§ Problem requirements: Render the material from its first line through the line containing "[x=387, y=223]" as a Markdown table with columns named Row and Line. Number each row and leave out any blank lines.

>> Begin Available records

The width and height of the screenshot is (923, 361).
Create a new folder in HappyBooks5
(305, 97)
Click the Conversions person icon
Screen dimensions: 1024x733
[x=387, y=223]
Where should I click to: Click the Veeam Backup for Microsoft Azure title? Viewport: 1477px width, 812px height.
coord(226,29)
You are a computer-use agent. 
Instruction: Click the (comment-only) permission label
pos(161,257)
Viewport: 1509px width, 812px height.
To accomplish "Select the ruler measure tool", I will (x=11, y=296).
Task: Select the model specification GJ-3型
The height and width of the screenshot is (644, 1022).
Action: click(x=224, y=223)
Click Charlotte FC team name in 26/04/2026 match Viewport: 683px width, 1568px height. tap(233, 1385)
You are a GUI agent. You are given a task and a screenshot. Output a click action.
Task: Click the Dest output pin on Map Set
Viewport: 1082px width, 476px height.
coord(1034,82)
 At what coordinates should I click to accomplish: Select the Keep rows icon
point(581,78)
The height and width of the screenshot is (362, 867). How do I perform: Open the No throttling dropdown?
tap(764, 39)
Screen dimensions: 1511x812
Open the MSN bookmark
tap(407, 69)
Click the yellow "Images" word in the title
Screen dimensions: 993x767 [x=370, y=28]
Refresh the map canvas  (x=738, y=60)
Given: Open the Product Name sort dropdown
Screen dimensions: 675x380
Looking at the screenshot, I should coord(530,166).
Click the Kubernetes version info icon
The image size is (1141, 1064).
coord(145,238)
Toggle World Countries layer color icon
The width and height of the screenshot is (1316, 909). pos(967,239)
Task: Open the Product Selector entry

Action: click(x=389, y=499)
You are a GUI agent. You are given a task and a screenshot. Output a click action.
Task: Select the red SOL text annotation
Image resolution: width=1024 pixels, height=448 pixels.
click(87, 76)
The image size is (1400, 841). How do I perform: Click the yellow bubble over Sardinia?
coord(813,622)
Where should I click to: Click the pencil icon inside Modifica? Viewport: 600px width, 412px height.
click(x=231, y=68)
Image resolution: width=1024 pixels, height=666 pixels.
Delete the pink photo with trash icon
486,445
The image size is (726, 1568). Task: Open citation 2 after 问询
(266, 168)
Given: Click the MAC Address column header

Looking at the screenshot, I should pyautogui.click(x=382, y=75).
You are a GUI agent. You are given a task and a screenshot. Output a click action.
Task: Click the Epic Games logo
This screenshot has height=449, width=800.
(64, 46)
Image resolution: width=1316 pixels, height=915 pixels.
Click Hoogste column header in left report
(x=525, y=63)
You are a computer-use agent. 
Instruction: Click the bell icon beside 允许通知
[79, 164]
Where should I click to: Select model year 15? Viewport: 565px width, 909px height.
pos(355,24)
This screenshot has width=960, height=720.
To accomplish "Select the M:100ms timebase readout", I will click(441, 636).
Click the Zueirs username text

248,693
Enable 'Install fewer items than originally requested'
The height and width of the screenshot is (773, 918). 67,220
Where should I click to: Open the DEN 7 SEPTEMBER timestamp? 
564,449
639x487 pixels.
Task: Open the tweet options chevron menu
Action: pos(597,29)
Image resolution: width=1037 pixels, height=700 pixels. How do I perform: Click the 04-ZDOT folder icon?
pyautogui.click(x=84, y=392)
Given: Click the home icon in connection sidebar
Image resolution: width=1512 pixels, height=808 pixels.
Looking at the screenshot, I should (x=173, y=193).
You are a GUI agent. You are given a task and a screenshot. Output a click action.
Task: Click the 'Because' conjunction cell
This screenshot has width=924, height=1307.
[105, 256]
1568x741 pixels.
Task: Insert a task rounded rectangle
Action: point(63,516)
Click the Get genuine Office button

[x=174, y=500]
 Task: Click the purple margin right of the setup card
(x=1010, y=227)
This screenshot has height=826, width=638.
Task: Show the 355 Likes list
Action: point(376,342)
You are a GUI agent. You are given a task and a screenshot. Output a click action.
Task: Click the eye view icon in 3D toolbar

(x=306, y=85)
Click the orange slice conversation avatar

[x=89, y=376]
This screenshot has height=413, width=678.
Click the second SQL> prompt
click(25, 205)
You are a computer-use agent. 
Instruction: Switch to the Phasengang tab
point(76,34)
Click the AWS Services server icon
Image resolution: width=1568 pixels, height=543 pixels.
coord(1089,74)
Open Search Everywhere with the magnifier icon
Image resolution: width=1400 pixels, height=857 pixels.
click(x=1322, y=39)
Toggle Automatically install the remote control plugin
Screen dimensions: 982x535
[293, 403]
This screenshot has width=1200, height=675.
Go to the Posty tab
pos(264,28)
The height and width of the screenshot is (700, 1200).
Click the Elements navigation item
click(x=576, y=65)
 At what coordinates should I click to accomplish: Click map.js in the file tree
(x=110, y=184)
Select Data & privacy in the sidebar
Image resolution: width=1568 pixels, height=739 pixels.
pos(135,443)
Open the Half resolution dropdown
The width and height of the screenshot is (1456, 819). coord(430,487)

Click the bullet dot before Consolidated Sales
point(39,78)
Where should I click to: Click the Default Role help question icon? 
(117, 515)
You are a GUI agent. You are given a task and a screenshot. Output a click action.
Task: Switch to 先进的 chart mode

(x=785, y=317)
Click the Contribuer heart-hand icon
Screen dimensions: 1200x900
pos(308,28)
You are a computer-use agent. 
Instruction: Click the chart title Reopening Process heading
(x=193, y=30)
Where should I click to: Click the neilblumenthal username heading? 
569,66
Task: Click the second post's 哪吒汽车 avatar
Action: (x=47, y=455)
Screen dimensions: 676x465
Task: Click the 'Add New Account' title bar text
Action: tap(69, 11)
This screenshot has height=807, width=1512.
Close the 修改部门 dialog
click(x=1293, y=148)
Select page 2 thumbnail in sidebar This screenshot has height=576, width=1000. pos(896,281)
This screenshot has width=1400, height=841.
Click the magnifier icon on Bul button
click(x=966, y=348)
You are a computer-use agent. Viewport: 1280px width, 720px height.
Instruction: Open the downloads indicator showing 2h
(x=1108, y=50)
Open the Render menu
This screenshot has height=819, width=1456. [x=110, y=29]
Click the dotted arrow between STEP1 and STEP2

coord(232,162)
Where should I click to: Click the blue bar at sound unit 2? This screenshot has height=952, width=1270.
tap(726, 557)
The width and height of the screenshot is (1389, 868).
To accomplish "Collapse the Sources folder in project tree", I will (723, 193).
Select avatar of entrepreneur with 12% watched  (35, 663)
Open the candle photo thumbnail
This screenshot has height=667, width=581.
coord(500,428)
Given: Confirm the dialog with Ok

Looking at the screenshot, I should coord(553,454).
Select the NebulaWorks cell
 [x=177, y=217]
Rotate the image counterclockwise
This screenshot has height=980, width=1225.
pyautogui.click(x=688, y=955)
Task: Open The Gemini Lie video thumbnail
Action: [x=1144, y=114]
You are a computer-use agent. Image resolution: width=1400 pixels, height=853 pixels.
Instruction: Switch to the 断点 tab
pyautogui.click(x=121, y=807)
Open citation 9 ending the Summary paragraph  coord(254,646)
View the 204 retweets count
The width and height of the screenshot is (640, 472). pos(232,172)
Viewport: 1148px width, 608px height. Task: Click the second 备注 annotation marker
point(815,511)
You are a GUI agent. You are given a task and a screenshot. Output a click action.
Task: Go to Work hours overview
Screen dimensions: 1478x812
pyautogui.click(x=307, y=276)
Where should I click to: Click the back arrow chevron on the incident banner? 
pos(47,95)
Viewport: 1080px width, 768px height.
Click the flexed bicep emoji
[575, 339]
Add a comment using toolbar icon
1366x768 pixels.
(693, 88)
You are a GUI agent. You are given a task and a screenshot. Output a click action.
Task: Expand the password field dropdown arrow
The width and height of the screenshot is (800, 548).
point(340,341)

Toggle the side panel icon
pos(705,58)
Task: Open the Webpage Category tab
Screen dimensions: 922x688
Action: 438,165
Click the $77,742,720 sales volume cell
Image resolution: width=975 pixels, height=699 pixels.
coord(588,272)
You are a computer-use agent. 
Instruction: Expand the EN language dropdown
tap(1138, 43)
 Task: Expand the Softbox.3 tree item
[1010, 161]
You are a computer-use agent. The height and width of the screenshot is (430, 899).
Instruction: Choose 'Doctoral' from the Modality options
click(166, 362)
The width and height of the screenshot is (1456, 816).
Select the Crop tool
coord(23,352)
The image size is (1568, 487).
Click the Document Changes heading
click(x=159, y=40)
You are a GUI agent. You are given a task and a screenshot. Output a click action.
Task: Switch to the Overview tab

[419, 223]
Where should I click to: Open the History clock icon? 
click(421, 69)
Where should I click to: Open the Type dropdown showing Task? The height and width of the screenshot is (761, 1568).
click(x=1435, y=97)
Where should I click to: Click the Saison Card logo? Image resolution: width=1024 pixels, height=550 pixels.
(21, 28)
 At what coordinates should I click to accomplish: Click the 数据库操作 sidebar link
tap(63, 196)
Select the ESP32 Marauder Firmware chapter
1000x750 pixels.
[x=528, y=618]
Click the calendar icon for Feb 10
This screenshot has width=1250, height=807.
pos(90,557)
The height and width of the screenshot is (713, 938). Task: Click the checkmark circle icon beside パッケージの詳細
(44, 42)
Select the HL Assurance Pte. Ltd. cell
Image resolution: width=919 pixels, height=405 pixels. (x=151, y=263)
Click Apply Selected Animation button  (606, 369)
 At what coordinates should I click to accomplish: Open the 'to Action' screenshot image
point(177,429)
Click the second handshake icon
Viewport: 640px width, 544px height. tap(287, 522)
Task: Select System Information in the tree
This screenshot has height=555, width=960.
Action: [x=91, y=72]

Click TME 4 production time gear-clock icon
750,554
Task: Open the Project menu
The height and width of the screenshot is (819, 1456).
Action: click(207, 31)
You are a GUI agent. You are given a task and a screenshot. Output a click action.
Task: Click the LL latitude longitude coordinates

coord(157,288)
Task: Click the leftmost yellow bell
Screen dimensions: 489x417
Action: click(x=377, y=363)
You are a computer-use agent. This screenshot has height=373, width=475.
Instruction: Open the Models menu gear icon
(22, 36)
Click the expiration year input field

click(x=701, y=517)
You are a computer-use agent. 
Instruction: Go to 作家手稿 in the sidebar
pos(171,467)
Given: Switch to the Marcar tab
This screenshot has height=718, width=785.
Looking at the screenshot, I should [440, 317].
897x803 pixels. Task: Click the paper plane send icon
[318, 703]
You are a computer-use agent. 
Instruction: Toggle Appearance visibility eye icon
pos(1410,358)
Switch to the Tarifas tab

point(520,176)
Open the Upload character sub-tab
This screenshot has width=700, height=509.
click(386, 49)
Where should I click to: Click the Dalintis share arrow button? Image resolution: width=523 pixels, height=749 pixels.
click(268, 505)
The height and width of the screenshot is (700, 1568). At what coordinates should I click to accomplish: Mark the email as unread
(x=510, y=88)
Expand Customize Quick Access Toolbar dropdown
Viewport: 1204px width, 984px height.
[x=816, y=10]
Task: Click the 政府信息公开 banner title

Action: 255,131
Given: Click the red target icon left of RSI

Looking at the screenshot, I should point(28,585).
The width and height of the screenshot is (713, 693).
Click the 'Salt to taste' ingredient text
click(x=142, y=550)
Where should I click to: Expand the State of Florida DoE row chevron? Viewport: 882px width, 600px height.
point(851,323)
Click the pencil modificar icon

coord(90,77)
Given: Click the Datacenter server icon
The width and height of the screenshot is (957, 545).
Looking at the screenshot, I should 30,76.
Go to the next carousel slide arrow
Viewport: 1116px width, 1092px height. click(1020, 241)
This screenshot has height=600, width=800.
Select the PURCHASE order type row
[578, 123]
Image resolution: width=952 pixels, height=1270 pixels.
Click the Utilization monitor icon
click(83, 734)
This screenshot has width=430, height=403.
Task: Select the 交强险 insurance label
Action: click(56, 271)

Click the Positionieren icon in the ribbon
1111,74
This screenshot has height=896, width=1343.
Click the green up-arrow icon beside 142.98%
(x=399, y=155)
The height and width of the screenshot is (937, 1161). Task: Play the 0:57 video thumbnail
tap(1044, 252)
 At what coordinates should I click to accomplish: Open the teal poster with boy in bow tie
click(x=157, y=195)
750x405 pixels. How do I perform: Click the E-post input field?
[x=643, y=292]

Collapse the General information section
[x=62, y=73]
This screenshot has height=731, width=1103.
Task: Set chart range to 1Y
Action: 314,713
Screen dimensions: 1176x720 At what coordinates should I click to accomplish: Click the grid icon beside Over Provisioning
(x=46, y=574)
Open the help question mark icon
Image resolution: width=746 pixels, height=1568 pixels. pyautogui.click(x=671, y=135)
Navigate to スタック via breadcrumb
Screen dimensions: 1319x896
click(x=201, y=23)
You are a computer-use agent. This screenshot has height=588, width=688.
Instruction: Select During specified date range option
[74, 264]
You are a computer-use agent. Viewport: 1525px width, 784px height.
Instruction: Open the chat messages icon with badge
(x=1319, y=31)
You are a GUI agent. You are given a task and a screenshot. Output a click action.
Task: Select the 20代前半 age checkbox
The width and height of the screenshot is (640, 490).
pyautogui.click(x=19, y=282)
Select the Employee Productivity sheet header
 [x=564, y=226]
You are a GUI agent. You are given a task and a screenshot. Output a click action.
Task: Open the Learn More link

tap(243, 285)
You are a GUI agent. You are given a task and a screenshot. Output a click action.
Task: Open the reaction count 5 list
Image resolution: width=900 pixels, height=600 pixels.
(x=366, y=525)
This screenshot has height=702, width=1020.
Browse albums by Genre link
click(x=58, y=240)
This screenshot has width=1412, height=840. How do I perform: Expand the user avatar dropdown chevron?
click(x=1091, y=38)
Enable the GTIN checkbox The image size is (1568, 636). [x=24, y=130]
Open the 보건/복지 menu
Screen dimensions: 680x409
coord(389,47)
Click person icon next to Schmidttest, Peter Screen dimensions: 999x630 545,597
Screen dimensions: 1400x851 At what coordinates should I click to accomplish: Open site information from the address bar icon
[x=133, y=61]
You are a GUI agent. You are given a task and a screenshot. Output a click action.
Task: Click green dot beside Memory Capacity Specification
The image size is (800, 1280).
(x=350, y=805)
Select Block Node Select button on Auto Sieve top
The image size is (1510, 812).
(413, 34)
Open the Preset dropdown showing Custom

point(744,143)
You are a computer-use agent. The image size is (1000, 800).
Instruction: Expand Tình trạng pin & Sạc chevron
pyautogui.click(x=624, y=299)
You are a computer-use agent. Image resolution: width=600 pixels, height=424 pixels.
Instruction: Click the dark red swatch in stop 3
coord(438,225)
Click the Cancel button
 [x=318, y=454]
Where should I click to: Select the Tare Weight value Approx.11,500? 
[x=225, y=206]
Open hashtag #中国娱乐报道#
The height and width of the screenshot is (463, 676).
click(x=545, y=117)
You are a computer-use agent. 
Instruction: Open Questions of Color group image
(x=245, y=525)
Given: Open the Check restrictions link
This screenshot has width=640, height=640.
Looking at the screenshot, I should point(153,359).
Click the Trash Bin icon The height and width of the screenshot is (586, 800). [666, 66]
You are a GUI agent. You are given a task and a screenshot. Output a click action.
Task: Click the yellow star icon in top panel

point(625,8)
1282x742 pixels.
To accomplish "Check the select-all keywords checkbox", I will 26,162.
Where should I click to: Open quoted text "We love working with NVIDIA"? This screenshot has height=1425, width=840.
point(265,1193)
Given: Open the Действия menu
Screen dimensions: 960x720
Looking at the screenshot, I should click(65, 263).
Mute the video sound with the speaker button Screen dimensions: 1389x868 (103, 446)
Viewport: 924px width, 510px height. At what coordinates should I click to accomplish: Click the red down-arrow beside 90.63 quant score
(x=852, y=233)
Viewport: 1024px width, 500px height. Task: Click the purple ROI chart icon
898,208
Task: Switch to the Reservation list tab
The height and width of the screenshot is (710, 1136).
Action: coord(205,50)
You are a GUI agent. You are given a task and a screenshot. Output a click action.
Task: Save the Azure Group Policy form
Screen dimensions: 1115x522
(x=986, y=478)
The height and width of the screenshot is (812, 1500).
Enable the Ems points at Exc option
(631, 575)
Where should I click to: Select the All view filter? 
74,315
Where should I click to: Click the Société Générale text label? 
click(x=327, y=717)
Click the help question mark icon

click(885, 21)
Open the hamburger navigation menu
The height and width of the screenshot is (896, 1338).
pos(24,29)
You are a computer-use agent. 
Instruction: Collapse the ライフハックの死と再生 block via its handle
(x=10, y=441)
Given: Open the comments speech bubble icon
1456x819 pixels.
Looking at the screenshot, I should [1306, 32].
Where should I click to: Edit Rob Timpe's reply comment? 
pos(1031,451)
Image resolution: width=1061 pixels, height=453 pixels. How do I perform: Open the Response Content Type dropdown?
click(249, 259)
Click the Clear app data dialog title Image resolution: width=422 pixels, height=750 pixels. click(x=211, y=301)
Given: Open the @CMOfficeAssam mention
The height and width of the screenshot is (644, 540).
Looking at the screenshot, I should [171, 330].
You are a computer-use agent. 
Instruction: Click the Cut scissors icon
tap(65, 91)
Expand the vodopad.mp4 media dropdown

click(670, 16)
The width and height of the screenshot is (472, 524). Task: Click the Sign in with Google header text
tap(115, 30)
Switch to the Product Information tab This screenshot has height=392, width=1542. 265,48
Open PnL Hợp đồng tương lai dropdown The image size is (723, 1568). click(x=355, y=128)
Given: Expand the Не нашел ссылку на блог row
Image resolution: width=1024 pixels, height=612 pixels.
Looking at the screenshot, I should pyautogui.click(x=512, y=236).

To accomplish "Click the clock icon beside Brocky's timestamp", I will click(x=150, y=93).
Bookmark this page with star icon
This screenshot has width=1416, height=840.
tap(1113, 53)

>> End Available records

§ Exercise result:
| Row | Line |
|---|---|
| 1 | The width and height of the screenshot is (923, 361). |
| 2 | Create a new folder in HappyBooks5 |
| 3 | (305, 97) |
| 4 | Click the Conversions person icon |
| 5 | Screen dimensions: 1024x733 |
| 6 | [x=387, y=223] |